I wondered when I was little what it would be like to have a famous alter-ego. Like Locke or Demosthenes in Ender’s Game, or Batman in the Marvel comics, or the Power Rangers. Yeah, I remember watching Power Rangers.
The thought of having an ability to influence people beyond what normally happened, and living a dual life, intrigued me beyond imagination. I even went so far as to pretend what it would be like if I had superpowers like being able to manipulate electricity (Cole McGrath, anyone?), or water (last of the Airbenders?) or make the air thick enough to walk on.
It didn’t take me very long to realize that there really aren’t any superheroes like you see in movies. The closest you get is modern science and illusion. But at the same time, I felt like the most amazing things that happened in my life – the key moments that made me who I am – were often associated with quiet, silent actions from someone whose name I can’t even remember. A teacher who sat down with me to open my mind. A line or phrase in a poem or song that stuck and changed me. A concept that moved the needle in my heart far enough to make me a better man.
And maybe that’s better.
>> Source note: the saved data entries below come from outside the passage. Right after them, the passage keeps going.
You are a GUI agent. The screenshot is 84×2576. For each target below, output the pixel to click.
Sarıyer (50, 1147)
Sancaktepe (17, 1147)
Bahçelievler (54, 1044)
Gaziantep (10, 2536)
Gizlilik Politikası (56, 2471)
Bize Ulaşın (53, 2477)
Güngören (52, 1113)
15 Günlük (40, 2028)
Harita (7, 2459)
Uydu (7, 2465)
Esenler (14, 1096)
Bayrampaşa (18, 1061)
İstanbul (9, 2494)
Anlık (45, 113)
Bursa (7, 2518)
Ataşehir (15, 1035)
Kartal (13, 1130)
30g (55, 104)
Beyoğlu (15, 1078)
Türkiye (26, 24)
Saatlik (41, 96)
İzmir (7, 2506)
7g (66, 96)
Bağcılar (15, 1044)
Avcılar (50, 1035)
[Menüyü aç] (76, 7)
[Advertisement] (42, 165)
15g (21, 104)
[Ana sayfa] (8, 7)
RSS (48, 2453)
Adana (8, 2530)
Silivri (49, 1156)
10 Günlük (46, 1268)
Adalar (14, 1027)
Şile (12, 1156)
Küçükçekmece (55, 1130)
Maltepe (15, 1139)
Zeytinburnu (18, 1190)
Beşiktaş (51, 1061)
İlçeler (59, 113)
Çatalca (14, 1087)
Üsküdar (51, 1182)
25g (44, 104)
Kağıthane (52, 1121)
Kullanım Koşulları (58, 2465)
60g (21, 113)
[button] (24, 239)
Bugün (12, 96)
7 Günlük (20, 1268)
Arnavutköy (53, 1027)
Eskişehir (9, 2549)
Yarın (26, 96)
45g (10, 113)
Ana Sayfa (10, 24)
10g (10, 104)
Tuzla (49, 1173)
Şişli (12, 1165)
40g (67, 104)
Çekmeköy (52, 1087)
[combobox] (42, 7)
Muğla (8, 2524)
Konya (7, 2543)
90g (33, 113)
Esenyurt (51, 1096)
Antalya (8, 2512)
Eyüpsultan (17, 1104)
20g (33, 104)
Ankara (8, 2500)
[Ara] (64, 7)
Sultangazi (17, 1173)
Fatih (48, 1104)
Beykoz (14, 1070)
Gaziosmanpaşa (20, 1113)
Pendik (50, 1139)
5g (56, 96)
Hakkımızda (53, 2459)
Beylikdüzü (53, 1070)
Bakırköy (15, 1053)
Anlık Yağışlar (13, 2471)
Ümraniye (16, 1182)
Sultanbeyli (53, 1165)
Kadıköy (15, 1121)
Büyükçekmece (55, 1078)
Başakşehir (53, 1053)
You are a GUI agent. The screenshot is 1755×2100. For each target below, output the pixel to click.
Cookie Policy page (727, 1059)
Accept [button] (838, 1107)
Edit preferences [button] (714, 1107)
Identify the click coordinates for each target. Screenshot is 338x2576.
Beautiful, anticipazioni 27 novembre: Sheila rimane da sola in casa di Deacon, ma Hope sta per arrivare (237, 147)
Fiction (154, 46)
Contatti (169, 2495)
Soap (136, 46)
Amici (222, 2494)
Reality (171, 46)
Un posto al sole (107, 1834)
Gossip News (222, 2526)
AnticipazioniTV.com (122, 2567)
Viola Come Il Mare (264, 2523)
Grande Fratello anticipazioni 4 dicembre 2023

I think that hero-worship can rob humanity of its essence for good. By exalting one person above the throngs, we deify people who were never meant to be deified. And, in part, offload the burdens of individual humanity onto another. If there’s a hero who will save the day… or who will be there for others, why should I put my own time, resources, or life on the line? When we engage in hero-worship, all those who put their time and lives on the line are marked as a “hero” – disconnected from the reality of their imperfection. Even their everyday actions become worthy of honor, and in our minds they can never do wrong.
Even without superheroes, we engage in hero worship.
The last few years I’ve seen that. What begins as a desire to simply make a difference in the world gets catapulted and twisted into something grand. Living the gospel and writing about it – what we do here on Northern Lights – isn’t heroic. It’s part of who we are. And yet somehow it has become that way. I’ve been called a hero and thanked so many times that it is getting to my head. To the point that I find myself feeling like the Power Rangers – as if I have some amazing hidden talent to share with the world. And what is it – the ability to listen to the Spirit and write well? To counsel people who are in need? To apply the doctrine of the gospel in my life? If I do have them, they’re gifts of the Spirit… and freely available to anyone who seeks them.
I’m really nothing special.
And realizing that is far more meaningful than thinking about heroes.
The issue is that when we place someone on a pedestal, we rob them of humanity. Of fault and flaw and, perhaps most importantly, of being able to communicate on the same level. Every word thereafter comes from on high – either as from the heavens or from a place of arrogance. Only when they fall, or we take them down from the pedestal in our minds through some other means, do we realize that they’re just like us – imperfect and trying to make a difference in the world. And when we place someone on a pedestal – for whatever reason – we also make the inherent assumption that we could never be who they are.
This post was sort of all over the place. But I guess my thoughts are simply about how we view others. Whether we look up or down or just sideways at their actions… and how those decisions influence us. The people living with same-sex attraction. Our leaders and friends and siblings and others. We’re all brothers and sisters. Yes, we need role models to help us move toward a common goal. But you can reach and surpass your role models because they’re human too. We all are. Only One being – Christ – is worthy to stand on a pedestal. But He didn’t. He lived among men. Which means that we should, too.